**TEXTO FORNECIDO:**
════

No rescaldo da política temos de assinalar dois acontecimentos da maior importância em 2023: o caso do Primeiro-Ministro Carlos Costa, do PS, e o Presidente do Governo dos Açores José Bolieiro, do PSD, pois ambos estão demissionários, o 1.º por demissão a seu pedido o que levou à queda da Assembleia da República, e o 2.º por demissão indireta e também a seu pedido através do requerido ao Presidente da República para a dissolução da Assembleia Legislativa dos Açores.
O Primeiro-Ministro demissionário agarra-se afincadamente ao parágrafo da Procuradora-Geral da República; temos de concluir que se o parágrafo tivesse sido escrito por um juiz seria diferente, ele não teria pedido a sua demissão. E isso é confuso: ele quer que esqueçamos que o seu Chefe de Gabinete, mesmo ali ao seu lado e grande amigo de longa data, detinha em vários envelopes mais de setenta mil euros. Se isso acontecesse a um simples cidadão, com certeza que ele concluiria o óbvio: é impossível que tal retrato não tenho sido feito pelo mesmo fotógrafo. Todos os portugueses imaginariam que os dois sabiam muito bem o que estavam fazendo, e que esse modus operandi de envelopes com dinheiro no centro oficial dum órgão de soberania servia para alguma coisa ilegítima: para ser distribuído por quem participou num cambalacho qualquer, ou seria para se receber aos poucos. Esse facto, dinheiro distribuído em envelopes no gabinete ao lado do Primeiro-Ministro, traz-nos à memória, embora com diferenças, um outro Primeiro-Ministro que recebia empréstimos de amigo e também em envelopes. Não se compreende o motivo do Primeiro-Ministro por se sentir ofendido – quando foi a centímetros do seu gabinete que se encontrou algo impensável. E se se encontrasse idênticos envelopes e conteúdos num gabinete dum magistrado? O Primeiro-Ministro seria o primeiro a dizer que a justiça estava ferida de morte, mas que cabe às instituições judiciais resolver estes assuntos. Ou seja, o Primeiro-Ministro querer fazer-se de Menino Jesus numa situação dessas é esquecer que o político, além de ser, tem de parecer; se fosse apenas o cidadão o caso era irrelevante; como político e de soberania merece toda a atenção e toda a crítica.

════

**EXCERTOS DE DADOS:**

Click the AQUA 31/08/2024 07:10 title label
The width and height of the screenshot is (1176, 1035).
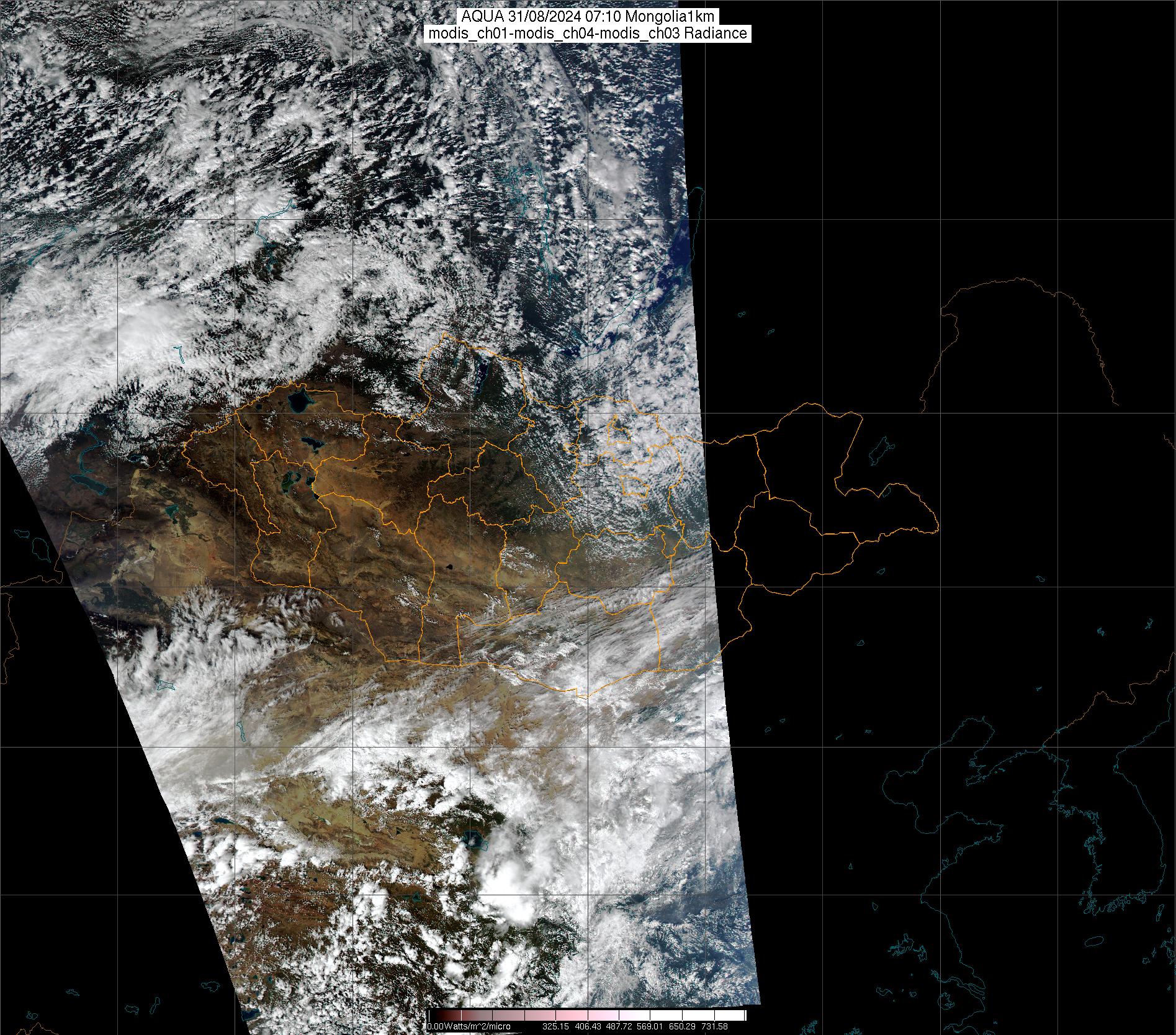point(588,17)
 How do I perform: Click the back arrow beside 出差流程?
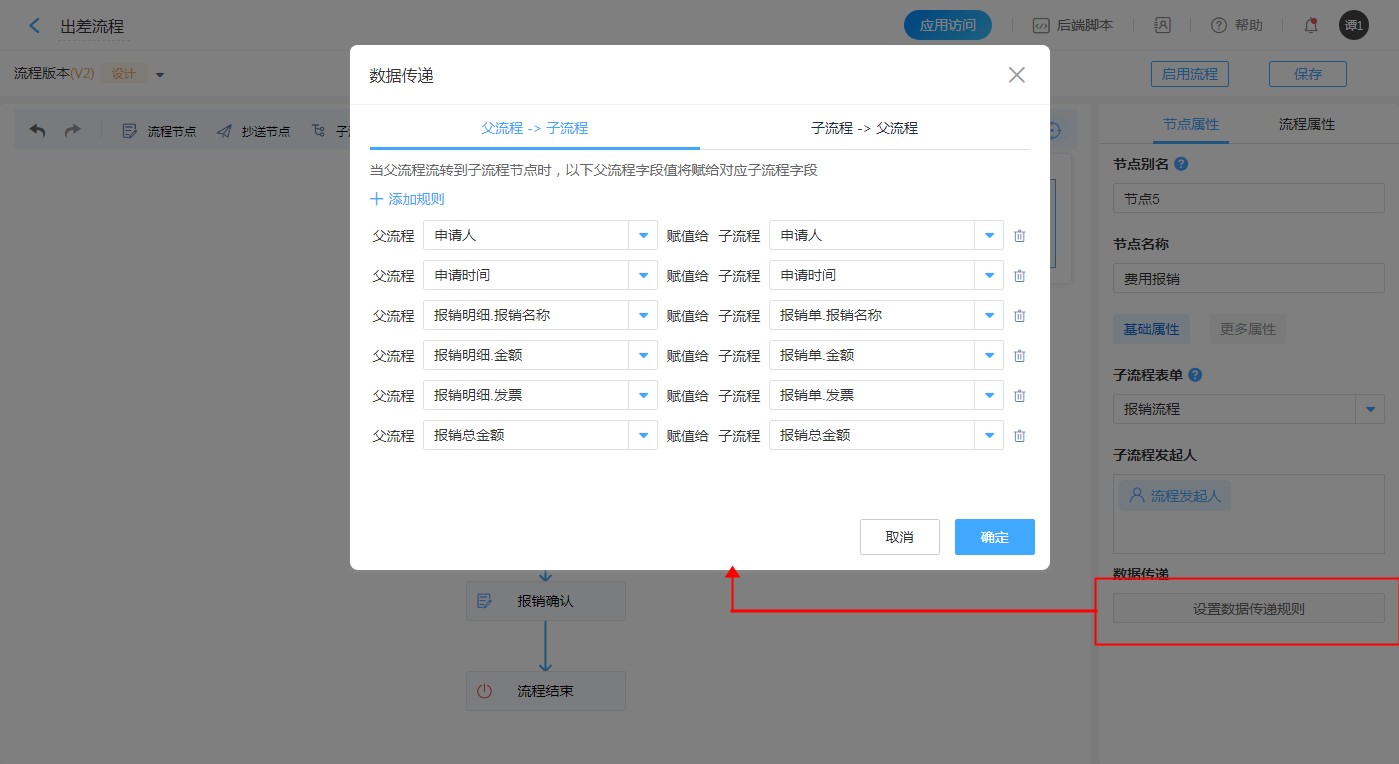click(x=35, y=26)
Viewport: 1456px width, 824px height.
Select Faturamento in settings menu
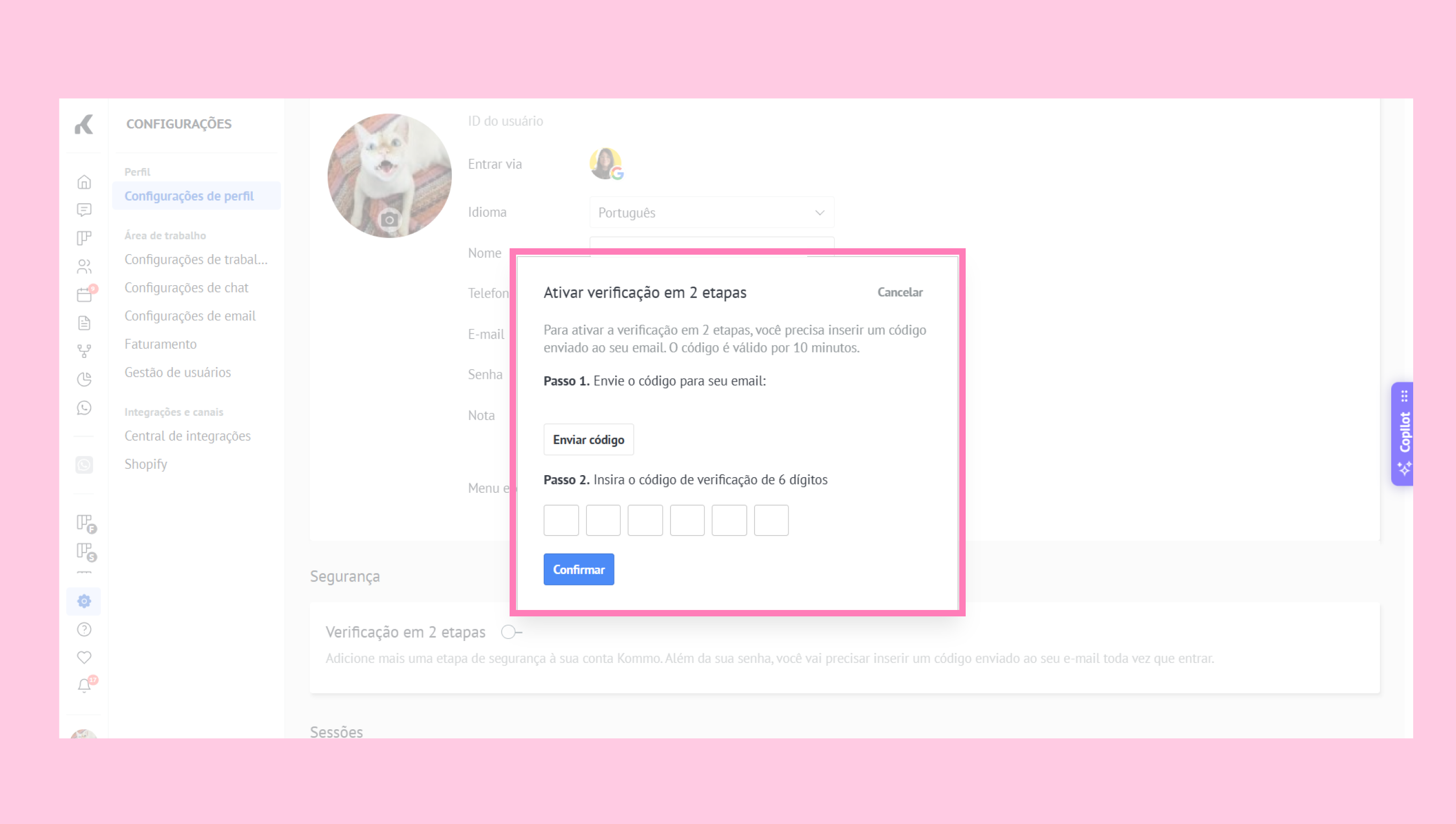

════

**EXERCÍCIO CURTO:**
Escreva de novo o trecho do texto sobre a política em 2023, atualizando "acontecimentos" para "episódios". Comece nas palavras "No rescaldo da" e pare depois de "Legislativa dos Açores.". Os itens não têm nada a ver com isto.

**PROBLEMA RESOLVIDO:**
No rescaldo da política temos de assinalar dois episódios da maior importância em 2023: o caso do Primeiro-Ministro Carlos Costa, do PS, e o Presidente do Governo dos Açores José Bolieiro, do PSD, pois ambos estão demissionários, o 1.º por demissão a seu pedido o que levou à queda da Assembleia da República, e o 2.º por demissão indireta e também a seu pedido através do requerido ao Presidente da República para a dissolução da Assembleia Legislativa dos Açores.